==== The input
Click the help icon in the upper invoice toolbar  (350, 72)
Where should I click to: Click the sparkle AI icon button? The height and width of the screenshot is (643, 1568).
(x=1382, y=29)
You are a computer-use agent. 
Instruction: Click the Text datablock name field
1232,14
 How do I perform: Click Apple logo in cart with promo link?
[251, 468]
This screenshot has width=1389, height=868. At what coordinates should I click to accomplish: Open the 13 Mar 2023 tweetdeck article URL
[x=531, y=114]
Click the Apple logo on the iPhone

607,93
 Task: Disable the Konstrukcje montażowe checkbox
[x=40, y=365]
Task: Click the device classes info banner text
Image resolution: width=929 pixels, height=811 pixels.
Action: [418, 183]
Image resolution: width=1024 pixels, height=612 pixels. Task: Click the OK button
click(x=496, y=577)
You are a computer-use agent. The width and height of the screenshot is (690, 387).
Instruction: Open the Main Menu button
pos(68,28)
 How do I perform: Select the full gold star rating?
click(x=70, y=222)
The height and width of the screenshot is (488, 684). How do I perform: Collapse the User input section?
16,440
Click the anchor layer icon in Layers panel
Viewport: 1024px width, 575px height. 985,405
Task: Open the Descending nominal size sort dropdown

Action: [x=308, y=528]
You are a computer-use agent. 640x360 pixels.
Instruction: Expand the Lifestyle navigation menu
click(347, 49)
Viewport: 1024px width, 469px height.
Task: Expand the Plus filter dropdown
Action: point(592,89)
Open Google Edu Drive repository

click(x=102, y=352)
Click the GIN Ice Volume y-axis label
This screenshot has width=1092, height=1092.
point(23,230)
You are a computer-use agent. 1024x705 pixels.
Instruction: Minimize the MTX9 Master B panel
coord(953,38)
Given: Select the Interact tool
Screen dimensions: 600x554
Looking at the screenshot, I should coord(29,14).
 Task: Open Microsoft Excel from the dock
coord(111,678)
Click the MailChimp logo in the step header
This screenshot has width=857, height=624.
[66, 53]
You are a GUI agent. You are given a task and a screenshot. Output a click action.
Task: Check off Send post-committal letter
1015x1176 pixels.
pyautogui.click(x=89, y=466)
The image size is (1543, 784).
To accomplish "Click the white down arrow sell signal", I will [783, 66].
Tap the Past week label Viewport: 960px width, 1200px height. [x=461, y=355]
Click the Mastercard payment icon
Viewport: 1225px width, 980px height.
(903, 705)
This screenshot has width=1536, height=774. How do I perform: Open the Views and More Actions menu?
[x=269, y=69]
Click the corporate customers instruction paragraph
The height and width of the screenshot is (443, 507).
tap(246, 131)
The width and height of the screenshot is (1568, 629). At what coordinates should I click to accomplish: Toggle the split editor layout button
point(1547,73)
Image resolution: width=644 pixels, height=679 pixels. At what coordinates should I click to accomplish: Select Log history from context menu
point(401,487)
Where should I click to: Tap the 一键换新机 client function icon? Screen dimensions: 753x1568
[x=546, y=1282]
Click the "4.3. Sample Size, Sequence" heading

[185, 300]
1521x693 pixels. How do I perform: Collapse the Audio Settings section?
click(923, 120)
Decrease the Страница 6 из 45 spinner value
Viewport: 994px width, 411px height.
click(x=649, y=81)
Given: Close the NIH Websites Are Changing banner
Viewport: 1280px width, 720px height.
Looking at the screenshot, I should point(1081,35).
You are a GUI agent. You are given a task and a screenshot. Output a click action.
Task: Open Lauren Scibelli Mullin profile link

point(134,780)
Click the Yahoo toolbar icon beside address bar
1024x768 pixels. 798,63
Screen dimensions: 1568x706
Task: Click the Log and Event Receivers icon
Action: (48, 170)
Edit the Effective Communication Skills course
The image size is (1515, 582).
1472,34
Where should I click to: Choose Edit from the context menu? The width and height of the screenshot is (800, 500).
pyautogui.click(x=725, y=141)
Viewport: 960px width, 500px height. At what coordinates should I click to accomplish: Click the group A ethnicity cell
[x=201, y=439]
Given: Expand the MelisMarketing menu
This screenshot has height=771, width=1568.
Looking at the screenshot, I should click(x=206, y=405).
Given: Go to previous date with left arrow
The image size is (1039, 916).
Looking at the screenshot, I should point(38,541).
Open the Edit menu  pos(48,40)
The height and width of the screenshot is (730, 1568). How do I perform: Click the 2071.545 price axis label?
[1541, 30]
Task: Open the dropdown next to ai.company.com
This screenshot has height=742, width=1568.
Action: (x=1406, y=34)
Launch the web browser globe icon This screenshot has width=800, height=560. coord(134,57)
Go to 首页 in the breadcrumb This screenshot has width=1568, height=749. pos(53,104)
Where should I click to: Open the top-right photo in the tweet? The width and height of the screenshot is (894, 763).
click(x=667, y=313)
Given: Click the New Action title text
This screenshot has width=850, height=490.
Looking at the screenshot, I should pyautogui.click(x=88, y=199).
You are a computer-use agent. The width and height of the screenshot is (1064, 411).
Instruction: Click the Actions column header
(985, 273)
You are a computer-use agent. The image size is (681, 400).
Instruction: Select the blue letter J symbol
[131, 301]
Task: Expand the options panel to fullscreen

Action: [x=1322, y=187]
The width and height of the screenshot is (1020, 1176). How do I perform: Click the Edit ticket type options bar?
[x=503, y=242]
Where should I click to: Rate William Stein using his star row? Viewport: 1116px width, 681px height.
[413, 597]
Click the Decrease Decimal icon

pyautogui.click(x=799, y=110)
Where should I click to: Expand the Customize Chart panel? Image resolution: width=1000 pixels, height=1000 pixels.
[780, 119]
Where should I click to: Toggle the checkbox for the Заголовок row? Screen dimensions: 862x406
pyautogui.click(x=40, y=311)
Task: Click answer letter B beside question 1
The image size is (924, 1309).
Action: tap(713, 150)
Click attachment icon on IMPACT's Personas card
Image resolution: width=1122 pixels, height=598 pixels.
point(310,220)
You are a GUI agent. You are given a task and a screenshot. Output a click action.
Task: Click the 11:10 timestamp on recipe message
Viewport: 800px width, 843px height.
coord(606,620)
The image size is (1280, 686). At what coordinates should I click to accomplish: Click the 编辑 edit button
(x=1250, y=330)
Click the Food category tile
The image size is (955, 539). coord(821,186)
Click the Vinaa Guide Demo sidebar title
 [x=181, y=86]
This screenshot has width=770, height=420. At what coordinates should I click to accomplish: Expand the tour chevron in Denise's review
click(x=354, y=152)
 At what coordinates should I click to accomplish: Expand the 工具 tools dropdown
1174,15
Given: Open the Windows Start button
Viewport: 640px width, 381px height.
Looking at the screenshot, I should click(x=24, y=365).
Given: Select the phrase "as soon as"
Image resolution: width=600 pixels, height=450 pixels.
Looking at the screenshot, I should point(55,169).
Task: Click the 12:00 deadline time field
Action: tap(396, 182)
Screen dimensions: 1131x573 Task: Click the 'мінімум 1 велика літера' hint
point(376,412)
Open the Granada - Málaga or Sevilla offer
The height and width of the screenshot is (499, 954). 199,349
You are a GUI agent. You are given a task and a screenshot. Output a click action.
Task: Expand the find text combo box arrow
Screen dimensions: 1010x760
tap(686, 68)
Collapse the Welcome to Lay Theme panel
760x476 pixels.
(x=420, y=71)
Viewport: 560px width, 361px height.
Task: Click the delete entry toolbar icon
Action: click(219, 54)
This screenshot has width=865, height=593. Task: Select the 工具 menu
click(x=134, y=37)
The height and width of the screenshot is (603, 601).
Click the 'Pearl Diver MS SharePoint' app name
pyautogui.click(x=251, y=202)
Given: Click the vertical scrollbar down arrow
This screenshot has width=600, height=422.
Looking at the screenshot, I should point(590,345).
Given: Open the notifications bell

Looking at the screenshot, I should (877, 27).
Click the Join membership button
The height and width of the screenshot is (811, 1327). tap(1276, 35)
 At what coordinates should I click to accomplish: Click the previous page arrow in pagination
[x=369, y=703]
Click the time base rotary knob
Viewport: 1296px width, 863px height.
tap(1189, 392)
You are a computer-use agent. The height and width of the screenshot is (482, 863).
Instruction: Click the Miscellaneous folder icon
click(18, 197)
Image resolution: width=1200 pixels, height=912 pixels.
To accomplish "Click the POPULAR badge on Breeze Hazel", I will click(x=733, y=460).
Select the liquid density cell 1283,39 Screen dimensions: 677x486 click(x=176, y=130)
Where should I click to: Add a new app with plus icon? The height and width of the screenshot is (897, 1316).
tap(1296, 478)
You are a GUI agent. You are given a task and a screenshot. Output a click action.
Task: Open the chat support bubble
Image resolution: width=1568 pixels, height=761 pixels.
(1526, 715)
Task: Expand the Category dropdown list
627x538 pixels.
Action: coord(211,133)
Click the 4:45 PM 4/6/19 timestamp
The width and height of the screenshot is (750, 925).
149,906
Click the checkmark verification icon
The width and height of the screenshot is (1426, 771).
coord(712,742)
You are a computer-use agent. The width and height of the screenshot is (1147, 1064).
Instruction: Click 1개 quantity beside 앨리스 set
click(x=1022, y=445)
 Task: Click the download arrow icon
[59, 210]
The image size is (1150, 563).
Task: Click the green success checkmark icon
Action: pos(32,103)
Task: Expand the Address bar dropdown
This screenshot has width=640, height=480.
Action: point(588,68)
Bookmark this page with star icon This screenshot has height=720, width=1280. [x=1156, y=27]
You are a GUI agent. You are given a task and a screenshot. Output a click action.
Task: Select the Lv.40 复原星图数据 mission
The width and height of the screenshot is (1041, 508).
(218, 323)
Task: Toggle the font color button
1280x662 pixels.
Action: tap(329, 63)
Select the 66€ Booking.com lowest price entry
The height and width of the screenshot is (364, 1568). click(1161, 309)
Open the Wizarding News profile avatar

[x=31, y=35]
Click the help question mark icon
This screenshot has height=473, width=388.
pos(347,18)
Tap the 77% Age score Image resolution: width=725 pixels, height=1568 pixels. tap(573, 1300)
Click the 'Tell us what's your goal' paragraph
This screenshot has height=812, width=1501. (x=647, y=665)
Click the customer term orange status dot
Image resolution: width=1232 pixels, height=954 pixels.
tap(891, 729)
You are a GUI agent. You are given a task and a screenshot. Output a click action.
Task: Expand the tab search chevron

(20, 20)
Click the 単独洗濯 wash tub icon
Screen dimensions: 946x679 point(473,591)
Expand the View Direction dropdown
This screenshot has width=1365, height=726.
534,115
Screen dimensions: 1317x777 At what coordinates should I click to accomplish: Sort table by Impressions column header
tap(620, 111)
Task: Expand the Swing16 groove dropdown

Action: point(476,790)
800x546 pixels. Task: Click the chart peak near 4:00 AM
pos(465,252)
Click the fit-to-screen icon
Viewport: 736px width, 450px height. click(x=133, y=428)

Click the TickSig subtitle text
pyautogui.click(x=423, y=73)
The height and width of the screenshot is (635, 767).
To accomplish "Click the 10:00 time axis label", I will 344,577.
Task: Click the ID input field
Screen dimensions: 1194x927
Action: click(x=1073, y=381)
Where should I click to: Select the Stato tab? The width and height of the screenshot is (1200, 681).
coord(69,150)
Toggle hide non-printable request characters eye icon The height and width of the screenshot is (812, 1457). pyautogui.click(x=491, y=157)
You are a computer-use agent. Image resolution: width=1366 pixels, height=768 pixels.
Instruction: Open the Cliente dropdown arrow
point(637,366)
========
_What is needed_: With the line containing "Toggle hide non-printable" as the first and the final line of the entries above as the last, write out that span exactly and nothing more.

_Solution to this problem_:
Toggle hide non-printable request characters eye icon The height and width of the screenshot is (812, 1457). pyautogui.click(x=491, y=157)
You are a computer-use agent. Image resolution: width=1366 pixels, height=768 pixels.
Instruction: Open the Cliente dropdown arrow
point(637,366)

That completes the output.